DATASET EXTRACT:
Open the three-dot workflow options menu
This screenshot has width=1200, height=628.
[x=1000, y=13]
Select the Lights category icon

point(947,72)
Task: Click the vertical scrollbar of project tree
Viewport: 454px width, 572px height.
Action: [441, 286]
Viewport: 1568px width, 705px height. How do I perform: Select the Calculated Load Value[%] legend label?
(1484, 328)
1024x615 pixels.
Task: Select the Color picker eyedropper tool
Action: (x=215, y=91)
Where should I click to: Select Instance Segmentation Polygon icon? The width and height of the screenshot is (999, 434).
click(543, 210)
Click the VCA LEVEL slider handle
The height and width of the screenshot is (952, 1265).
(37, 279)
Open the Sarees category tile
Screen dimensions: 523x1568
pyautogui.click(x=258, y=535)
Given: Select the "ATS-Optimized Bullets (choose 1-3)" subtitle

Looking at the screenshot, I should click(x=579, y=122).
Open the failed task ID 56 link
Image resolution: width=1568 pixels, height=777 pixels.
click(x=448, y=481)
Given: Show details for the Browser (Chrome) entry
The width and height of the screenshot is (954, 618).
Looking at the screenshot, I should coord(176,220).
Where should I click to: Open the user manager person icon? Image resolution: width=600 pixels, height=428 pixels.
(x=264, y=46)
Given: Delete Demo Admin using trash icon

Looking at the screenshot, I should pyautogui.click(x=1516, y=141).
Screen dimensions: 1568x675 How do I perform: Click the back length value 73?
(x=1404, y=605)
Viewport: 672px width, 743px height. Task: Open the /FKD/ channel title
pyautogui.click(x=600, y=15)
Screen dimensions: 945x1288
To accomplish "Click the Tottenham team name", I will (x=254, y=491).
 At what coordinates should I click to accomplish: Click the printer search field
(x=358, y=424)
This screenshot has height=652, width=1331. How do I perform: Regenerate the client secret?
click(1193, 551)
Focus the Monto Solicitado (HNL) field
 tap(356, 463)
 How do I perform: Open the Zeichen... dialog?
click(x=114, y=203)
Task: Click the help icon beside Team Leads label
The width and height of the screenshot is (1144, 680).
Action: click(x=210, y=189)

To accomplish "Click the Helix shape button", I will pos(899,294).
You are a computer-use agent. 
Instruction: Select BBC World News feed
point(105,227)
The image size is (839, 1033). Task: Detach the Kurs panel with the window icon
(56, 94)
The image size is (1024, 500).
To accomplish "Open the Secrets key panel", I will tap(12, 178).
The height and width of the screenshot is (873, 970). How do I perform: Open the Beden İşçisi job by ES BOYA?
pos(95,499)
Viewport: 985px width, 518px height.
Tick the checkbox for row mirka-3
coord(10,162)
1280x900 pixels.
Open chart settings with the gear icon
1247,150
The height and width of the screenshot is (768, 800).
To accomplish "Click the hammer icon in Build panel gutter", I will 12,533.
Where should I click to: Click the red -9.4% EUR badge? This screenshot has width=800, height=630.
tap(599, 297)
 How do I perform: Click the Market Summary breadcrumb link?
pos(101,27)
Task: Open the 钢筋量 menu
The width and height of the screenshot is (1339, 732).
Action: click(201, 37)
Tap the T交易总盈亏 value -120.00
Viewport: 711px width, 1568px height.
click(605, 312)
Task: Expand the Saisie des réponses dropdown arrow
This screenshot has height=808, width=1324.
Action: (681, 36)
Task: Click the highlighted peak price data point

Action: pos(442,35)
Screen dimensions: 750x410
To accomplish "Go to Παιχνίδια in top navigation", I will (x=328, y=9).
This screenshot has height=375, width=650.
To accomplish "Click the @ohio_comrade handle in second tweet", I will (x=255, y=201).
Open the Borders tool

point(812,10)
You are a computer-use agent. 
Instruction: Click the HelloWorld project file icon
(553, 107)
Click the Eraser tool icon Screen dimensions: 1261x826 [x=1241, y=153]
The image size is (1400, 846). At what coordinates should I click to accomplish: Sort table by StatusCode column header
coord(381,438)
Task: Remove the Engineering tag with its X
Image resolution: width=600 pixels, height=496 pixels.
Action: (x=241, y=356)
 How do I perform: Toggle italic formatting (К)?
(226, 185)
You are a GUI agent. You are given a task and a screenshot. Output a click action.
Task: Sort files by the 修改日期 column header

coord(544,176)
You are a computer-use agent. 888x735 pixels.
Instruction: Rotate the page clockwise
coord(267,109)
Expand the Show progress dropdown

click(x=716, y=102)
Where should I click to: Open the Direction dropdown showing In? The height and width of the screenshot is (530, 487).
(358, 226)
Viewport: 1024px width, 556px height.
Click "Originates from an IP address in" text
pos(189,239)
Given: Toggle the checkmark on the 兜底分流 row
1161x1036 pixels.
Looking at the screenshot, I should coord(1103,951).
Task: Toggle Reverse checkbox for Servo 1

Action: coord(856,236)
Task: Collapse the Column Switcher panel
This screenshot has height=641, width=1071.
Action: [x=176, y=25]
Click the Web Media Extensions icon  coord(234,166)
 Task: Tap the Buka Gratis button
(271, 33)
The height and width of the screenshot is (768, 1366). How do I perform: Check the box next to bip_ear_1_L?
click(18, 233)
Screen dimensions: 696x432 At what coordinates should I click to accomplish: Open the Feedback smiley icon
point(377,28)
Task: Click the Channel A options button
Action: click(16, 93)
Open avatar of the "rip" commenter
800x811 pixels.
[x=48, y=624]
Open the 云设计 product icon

EXERCISE AIM: Where a line of the data above includes "menu", copy that line.

RESPONSE:
Open the three-dot workflow options menu
Task: Open the 钢筋量 menu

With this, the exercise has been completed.